## [Stated problem]
Please render the stretch of data from the line containing "Click the right" through the line containing "pos(294,42)" as a Markdown table with two columns, Row and Text, numbering each line and leaving out any blank ones.

## [Extracted data]
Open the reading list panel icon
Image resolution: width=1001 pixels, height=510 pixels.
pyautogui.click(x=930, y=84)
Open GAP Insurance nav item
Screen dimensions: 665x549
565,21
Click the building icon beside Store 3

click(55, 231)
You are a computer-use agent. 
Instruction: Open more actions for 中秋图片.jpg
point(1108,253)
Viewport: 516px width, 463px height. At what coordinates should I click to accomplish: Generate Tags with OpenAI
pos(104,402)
---
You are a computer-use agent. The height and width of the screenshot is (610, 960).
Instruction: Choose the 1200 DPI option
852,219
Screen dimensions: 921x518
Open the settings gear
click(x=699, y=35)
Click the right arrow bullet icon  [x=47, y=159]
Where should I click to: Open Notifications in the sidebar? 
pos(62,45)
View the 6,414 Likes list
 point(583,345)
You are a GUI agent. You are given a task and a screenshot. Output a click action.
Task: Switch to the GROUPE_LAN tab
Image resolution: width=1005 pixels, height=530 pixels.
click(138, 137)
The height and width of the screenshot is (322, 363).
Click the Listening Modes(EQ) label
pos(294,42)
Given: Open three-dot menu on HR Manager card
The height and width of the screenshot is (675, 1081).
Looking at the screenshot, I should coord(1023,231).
...
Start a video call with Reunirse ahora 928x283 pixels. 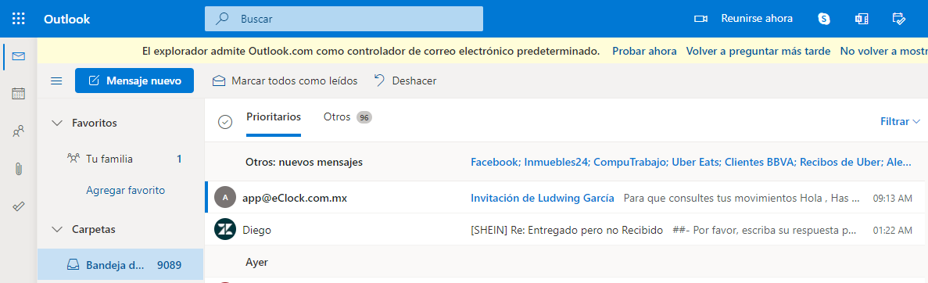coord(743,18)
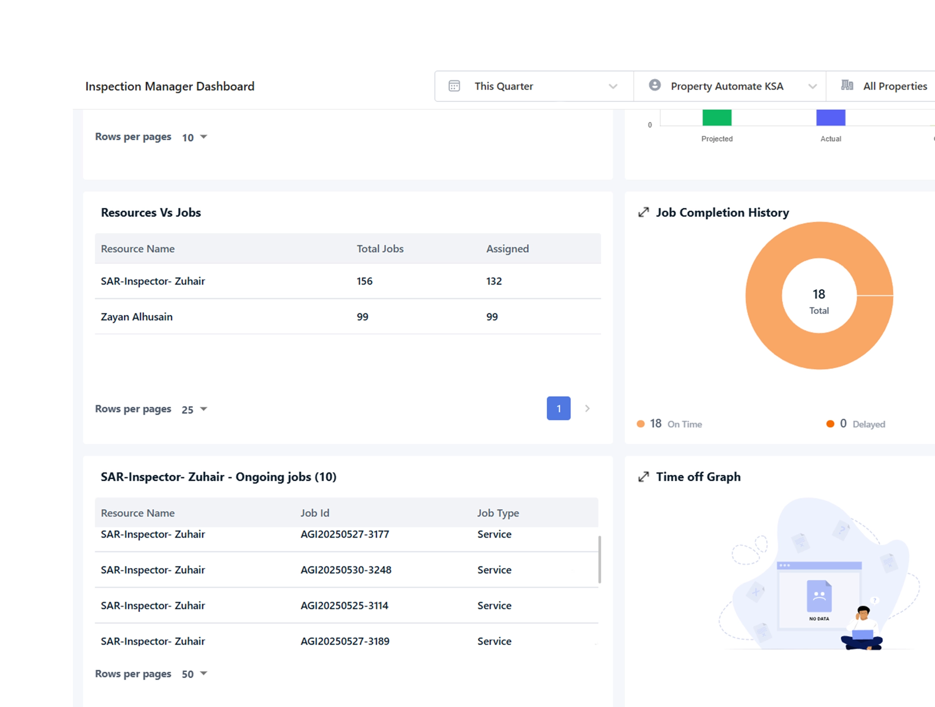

## [Answer in full]
| Row | Text |
|---|---|
| 1 | Click the right arrow bullet icon  [x=47, y=159] |
| 2 | Where should I click to: Open Notifications in the sidebar?  |
| 3 | pos(62,45) |
| 4 | View the 6,414 Likes list |
| 5 |  point(583,345) |
| 6 | You are a GUI agent. You are given a task and a screenshot. Output a click action. |
| 7 | Task: Switch to the GROUPE_LAN tab |
| 8 | Image resolution: width=1005 pixels, height=530 pixels. |
| 9 | click(138, 137) |
| 10 | The height and width of the screenshot is (322, 363). |
| 11 | Click the Listening Modes(EQ) label |
| 12 | pos(294,42) |